Books

What made Osip Mandelshtam tick?

This book is a fascinating introduction to one of the great modern poets

April 17, 2026 12:50
books
1 min read

The New York Times called Osip Mandelshtam “probably the greatest Russian poet of [the 20th] century”. Anna Akhmatova once asked, “Who will tell us from where that new, divine harmony, Mandelshtam’s poetry, came from?”

Osip Mandelshtam was born into a Jewish family in Warsaw in 1891, but grew up in St Petersburg. His father was a leather merchant, and their existence was comfortable, in spite of the widespread persecution of Jews in turn-of-the-century Russia. Mandelshtam abandoned his studies early on to devote himself to writing. His first collection, Stone, published in 1913 when he was only 22, immediately established him as one of Russia’s foremost poets.

In 1922, he and his Jewish wife Nadezhda moved to Moscow. She later wrote, “Our relationship must have aroused in him a keen awareness of his Jewish roots, a tribal feeling, a sense of kinship with his people – I was the only Jewess in his life.”
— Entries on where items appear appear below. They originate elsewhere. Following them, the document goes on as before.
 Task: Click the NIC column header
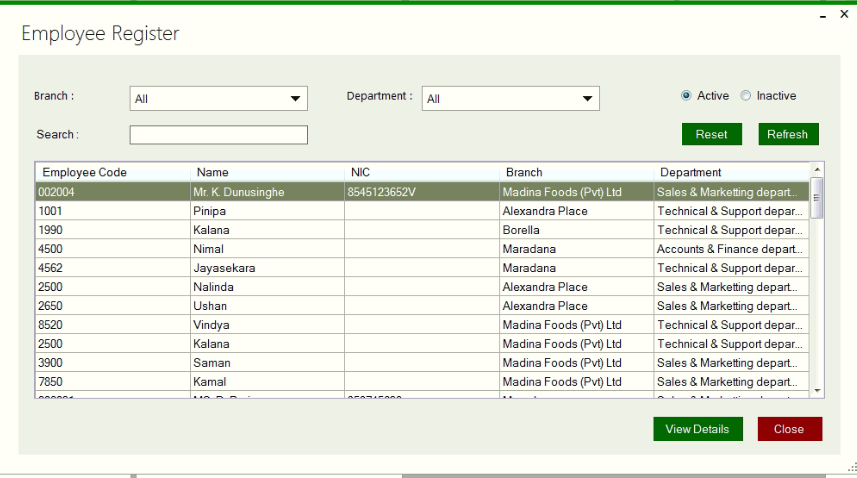pyautogui.click(x=421, y=172)
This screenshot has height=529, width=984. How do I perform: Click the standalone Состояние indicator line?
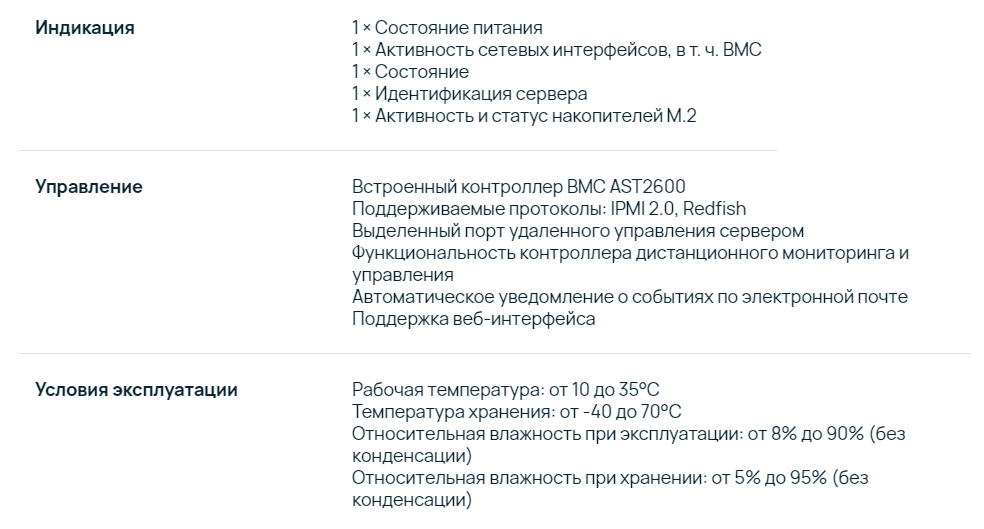click(x=410, y=72)
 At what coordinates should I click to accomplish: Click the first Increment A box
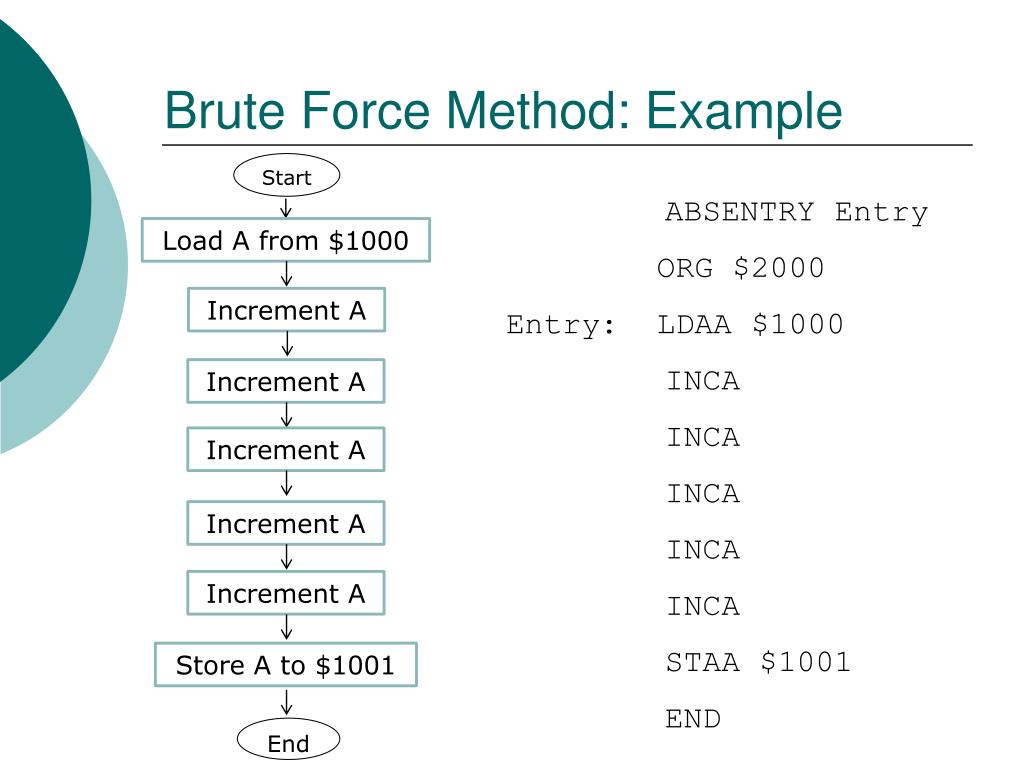286,310
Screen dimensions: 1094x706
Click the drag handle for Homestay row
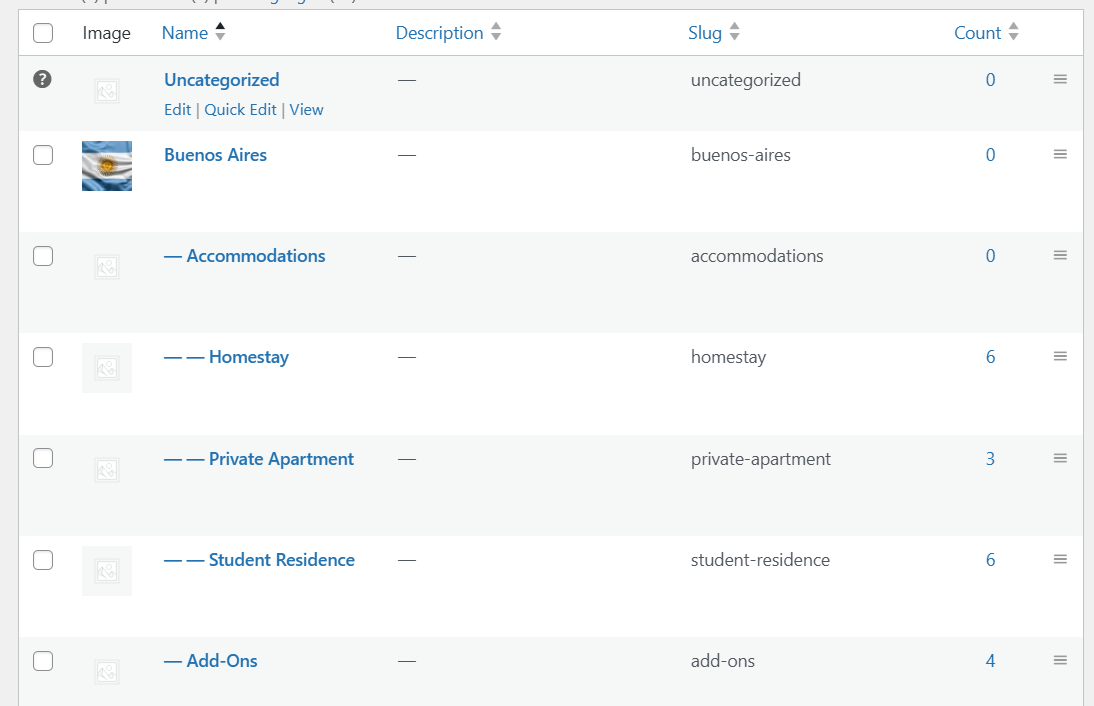click(x=1060, y=357)
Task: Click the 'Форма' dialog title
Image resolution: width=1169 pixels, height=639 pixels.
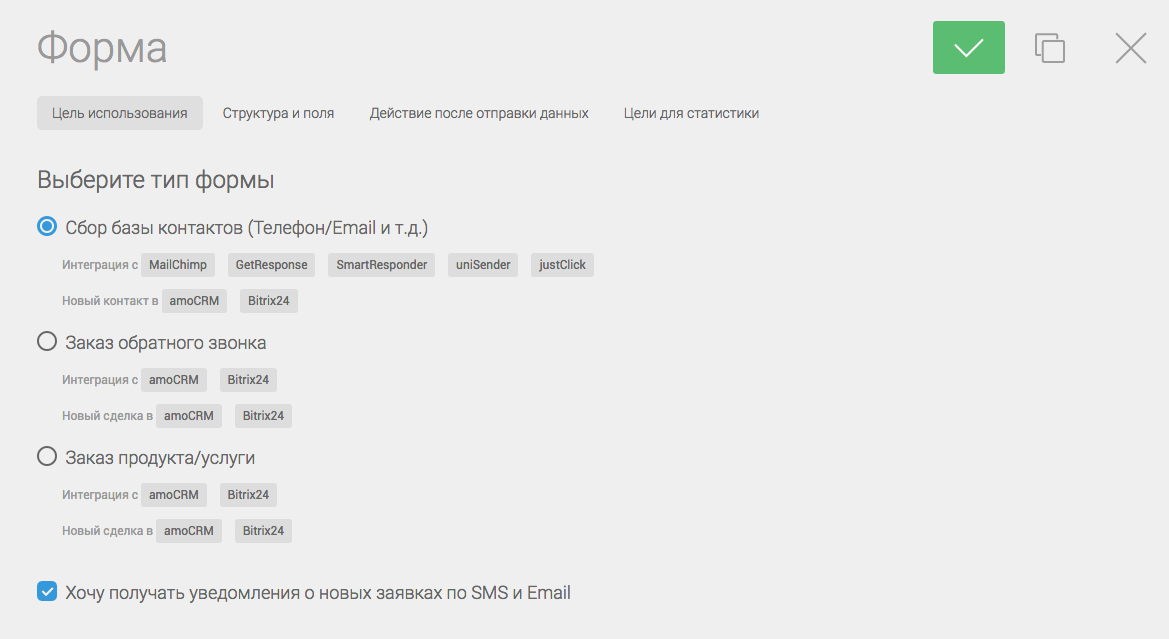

He continued to write, releasing another major collection, Tristia (1922), and entrusting poems to his wife Nadezhda and his literary friends, who kept many of his works hidden from the authorities. Increasingly critical of Stalin, he was sent into exile for three years in the late 1930s and then, on his way to a prison camp in Siberia, Mandelshtam died of heart failure in 1938. His widow went on to write two of the greatest memoirs about life under Stalin, Hope Against Hope (1970) and Hope Abandoned (1974). She died in 1980.